In this work, a practical and computationally economical optimization strategy for a horizontal-axis tidal current turbine is proposed by combining blade element momentum theory, computational fluid dynamics, and the orthogonal test method. An improved BEM theory is employed to establish a baseline blade geometry, while CFD simulations are used to evaluate rotor performance and flow characteristics. To improve the energy capture efficiency of a horizontal-axis tidal current turbine rotor, three factors are selected as follows: hub diameter, airfoil type, and maximum airfoil thickness, and a three-factor and three-level orthogonal table is established. Finally, the hydrodynamic performance of the optimized rotor is analyzed and compared with the original rotor to prove the effectiveness of the orthogonal optimization method. Compared with recent studies that rely on exhaustive CFD iterations or purely theoretical models, the proposed approach offers a balance between computational economy and physical accuracy, thereby providing practical design guidance for preliminary tidal turbine rotor development.
5. Conclusions
This study aims to establish a computationally efficient optimization model for a horizontal-axis wind turbine. A horizontal-axis tidal current turbine rotor was modeled in this study based on an improved BEM method. To improve the energy capture performance of the tidal energy turbine rotor, three rotor structural parameters, namely the rotor hub diameter (factor A), airfoil type (factor B), and airfoil maximum thickness (factor C), are selected as experimental factors according to the orthogonal design scheme. A 3-factor, 3-level test method is adopted, and the optimized rotor is obtained by numerical simulation. Using CFD fluid dynamics calculation software, the performance of the optimized rotor was compared in detail with that of the original rotor. The main conclusions are as follows:
A refined baseline rotor geometry was successfully established using an improved BEM approach incorporating tip and hub loss corrections. The performance and load of the designed rotor were predicted using Fluent 2020R1 software. The results showed that the designed rotor has good hydrodynamic performance.

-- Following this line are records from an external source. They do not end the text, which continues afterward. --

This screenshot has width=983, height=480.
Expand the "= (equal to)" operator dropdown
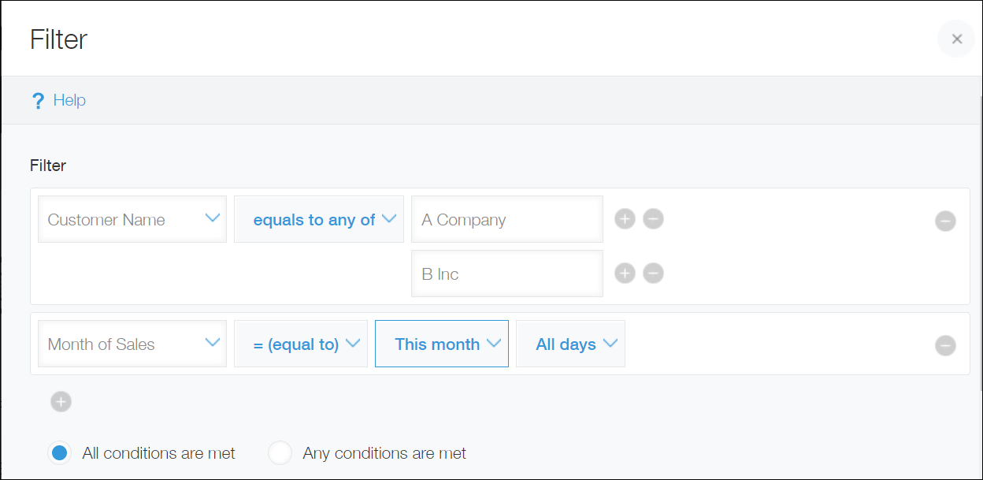(300, 344)
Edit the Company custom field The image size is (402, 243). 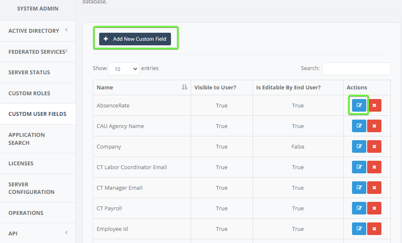359,146
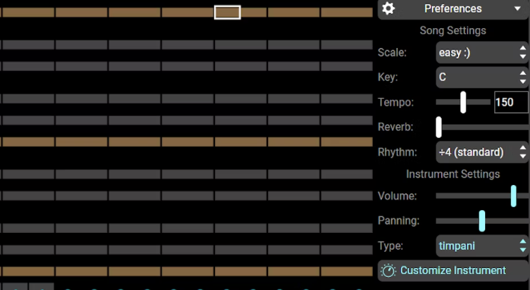Click the Reverb slider handle
530x290 pixels.
[439, 127]
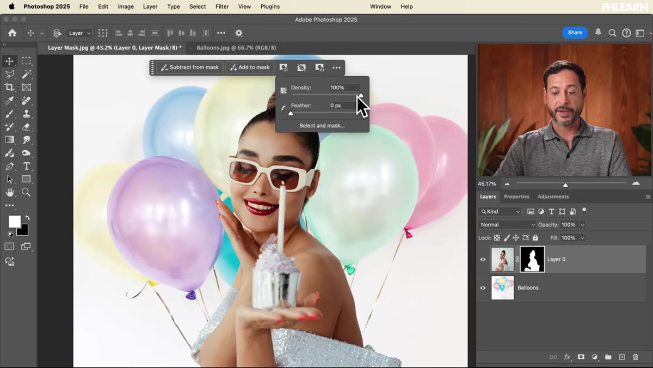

According to the orthogonal test range analysis, the influence of each factor level on the rotor power coefficient is sorted by B > C > A. The optimal combination of parameter levels is determined to be A2, B2, and C1.
The power coefficient of the optimized rotor is higher than that of the original rotor under different working conditions. Under the design working condition (λ = 4), the power coefficient of the optimized rotor is 0.445, which is 3.08% higher than that of the original rotor, so the energy capture performance of the optimized rotor is better.
The optimized airfoil section has a larger high-pressure range on the pressure surface, which helps to optimize the load distribution on the blades and thus enhance the operational stability of the tidal energy turbine. However, the increased surface pressure difference, particularly near the blade tips, also intensifies the shed tip vortices, which may affect the life of the turbine.
In general, this paper establishes a computationally economical optimization design model for horizontal-axis tidal turbines, which provides universal technical support for turbine shape optimization in engineering applications. Nevertheless, this research relies on numerical simulations as the experimental rig is under construction, and the analysis is restricted to the design flow velocity. Detailed evaluations of structural strength and fatigue behavior were not incorporated. These aspects will be discussed in future work to further improve the reliability and applicability of the optimal tidal turbine.